**How to complete this task:** Your reply should set down word for word each line below from the one with "You are a computer-use" through the final line, both included, but none of the pictures.

The data Block Start

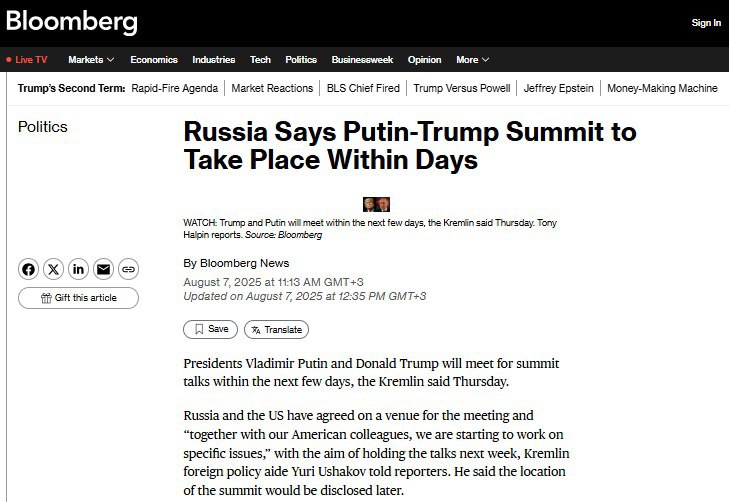Image resolution: width=729 pixels, height=502 pixels.
Task: Expand the Markets dropdown
Action: 91,59
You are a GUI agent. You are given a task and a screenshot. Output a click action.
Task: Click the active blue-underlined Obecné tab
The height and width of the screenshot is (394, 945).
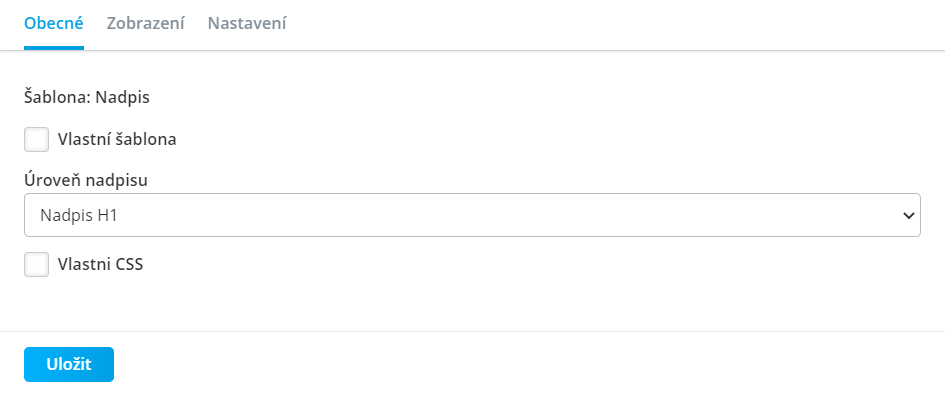pyautogui.click(x=54, y=23)
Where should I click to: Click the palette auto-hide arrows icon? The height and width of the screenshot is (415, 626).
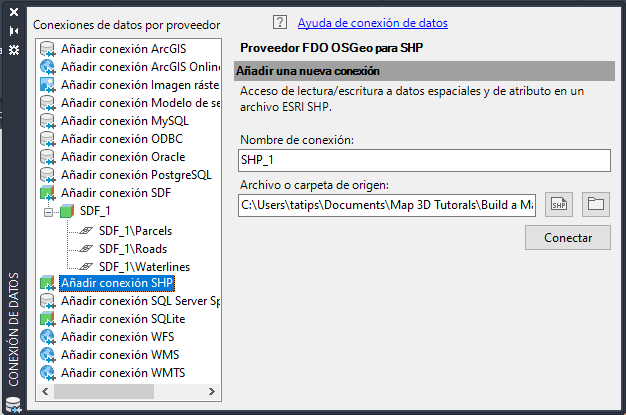click(13, 31)
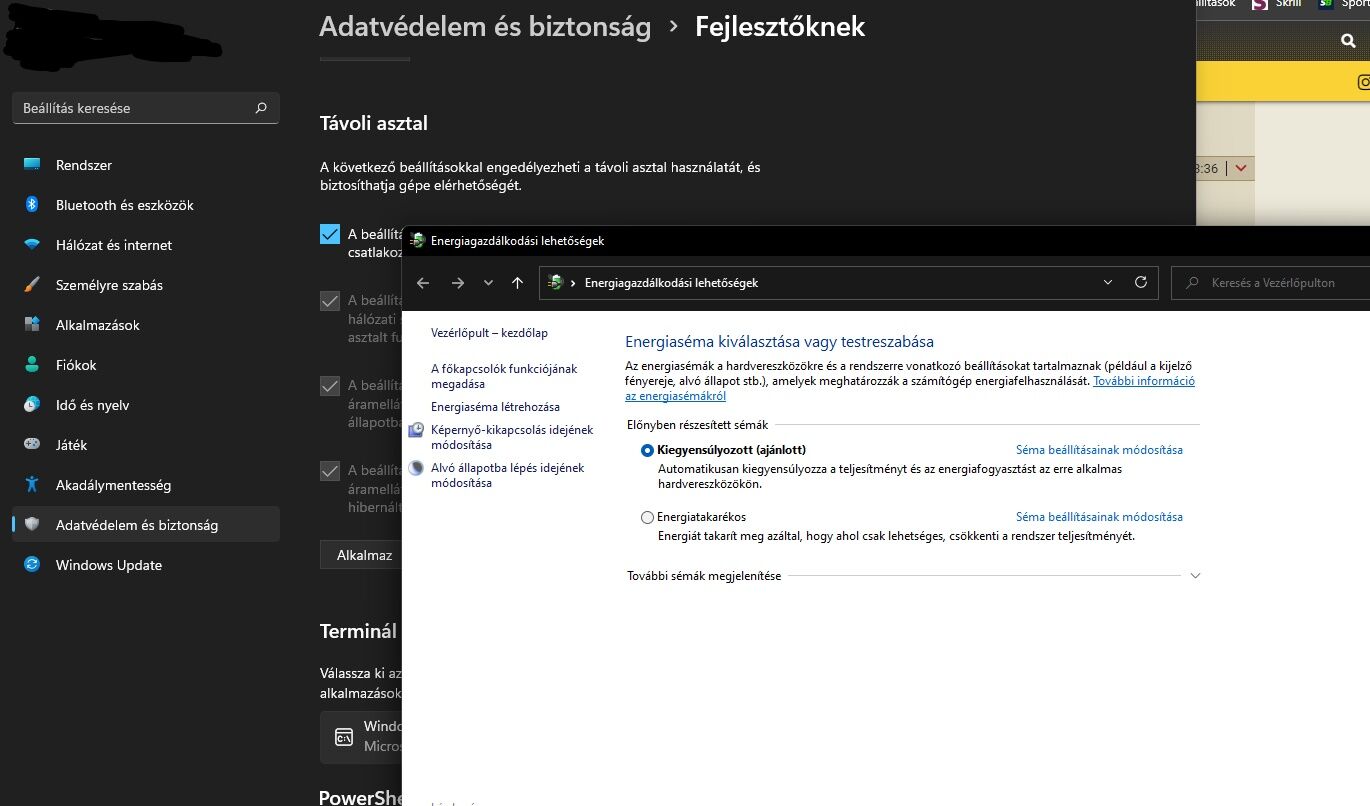Uncheck the first Távoli asztal checkbox
The width and height of the screenshot is (1370, 806).
coord(330,234)
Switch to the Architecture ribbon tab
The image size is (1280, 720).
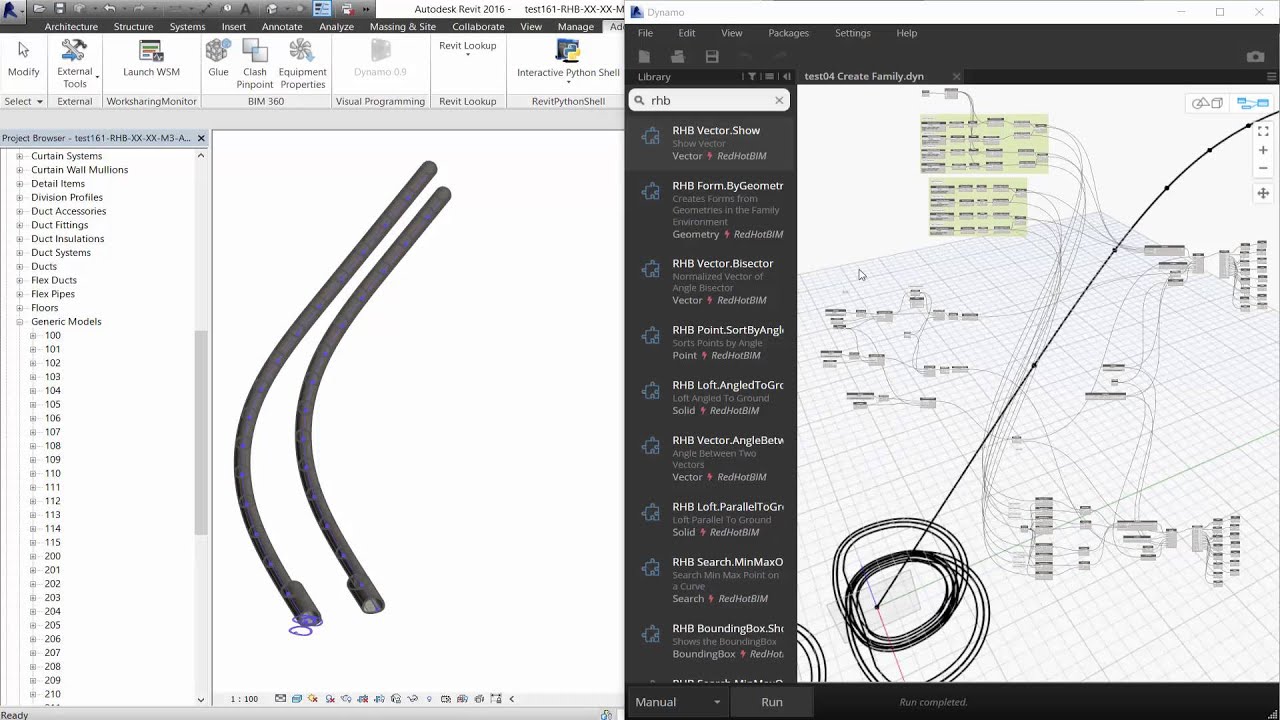70,26
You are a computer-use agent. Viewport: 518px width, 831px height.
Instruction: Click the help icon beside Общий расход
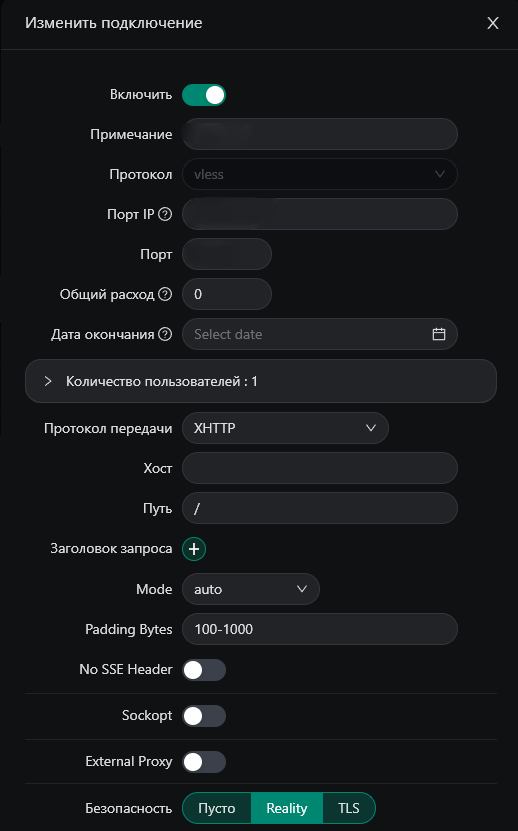165,294
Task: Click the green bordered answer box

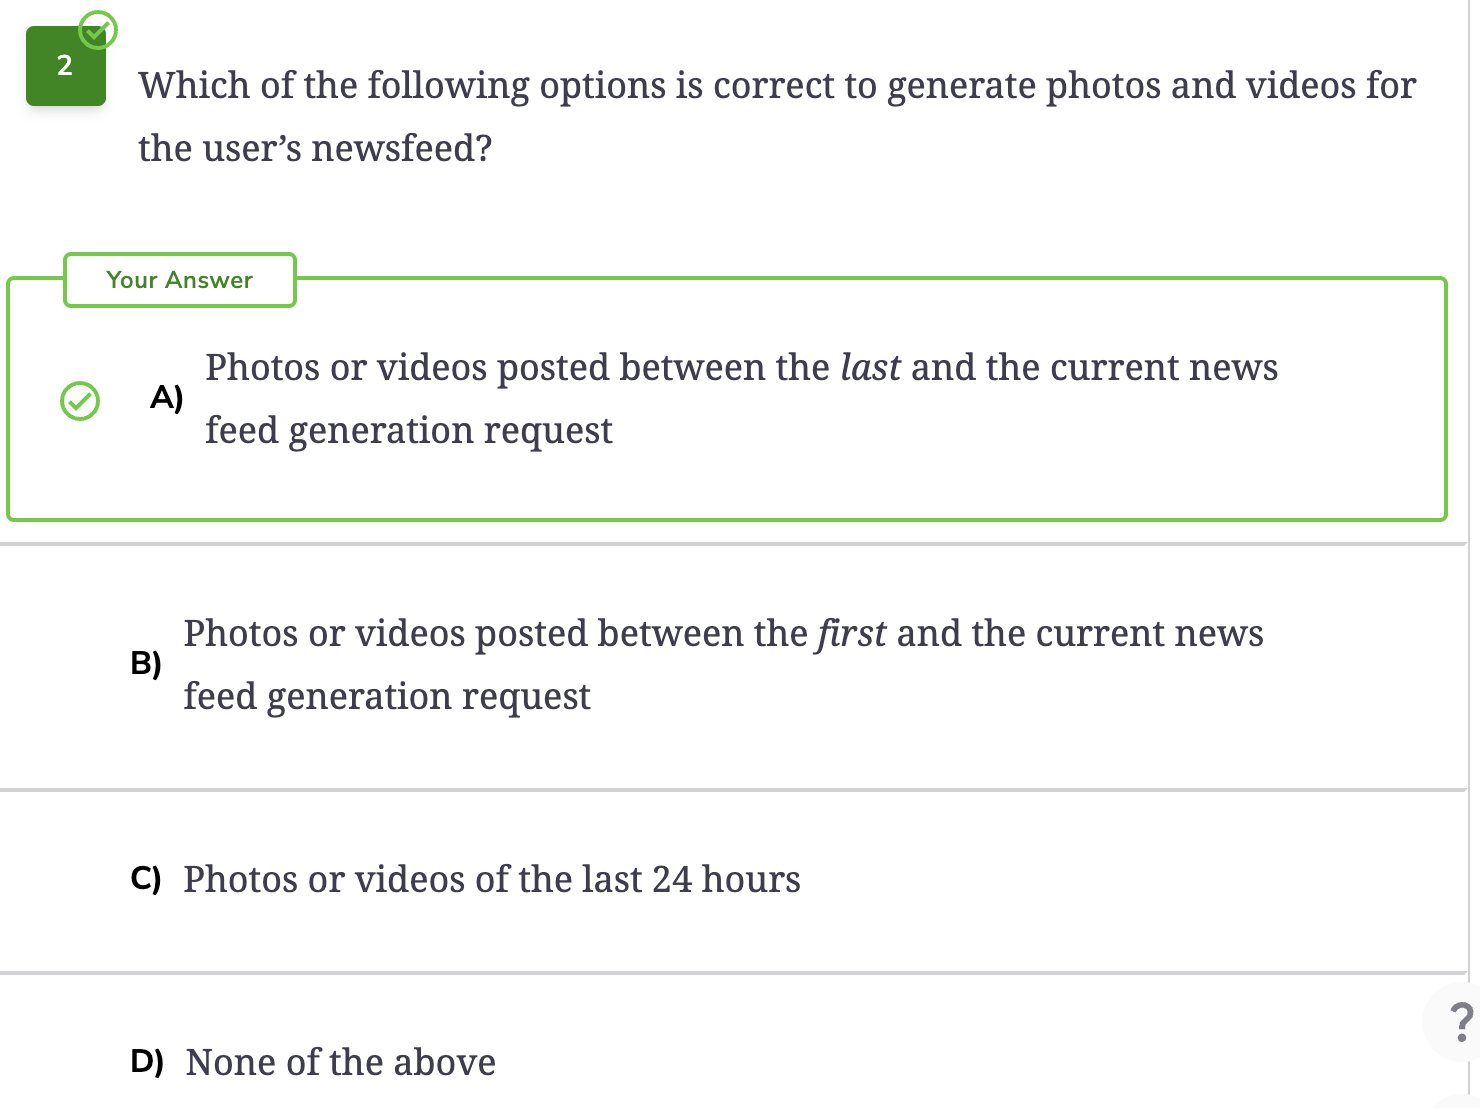Action: (x=727, y=399)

The data Block End

**Answer section:**
You are a computer-use agent. Viewport: 518px width, 831px height.
Instruction: Click the help icon beside Общий расход
165,294
Task: Click the green bordered answer box

Action: (x=727, y=399)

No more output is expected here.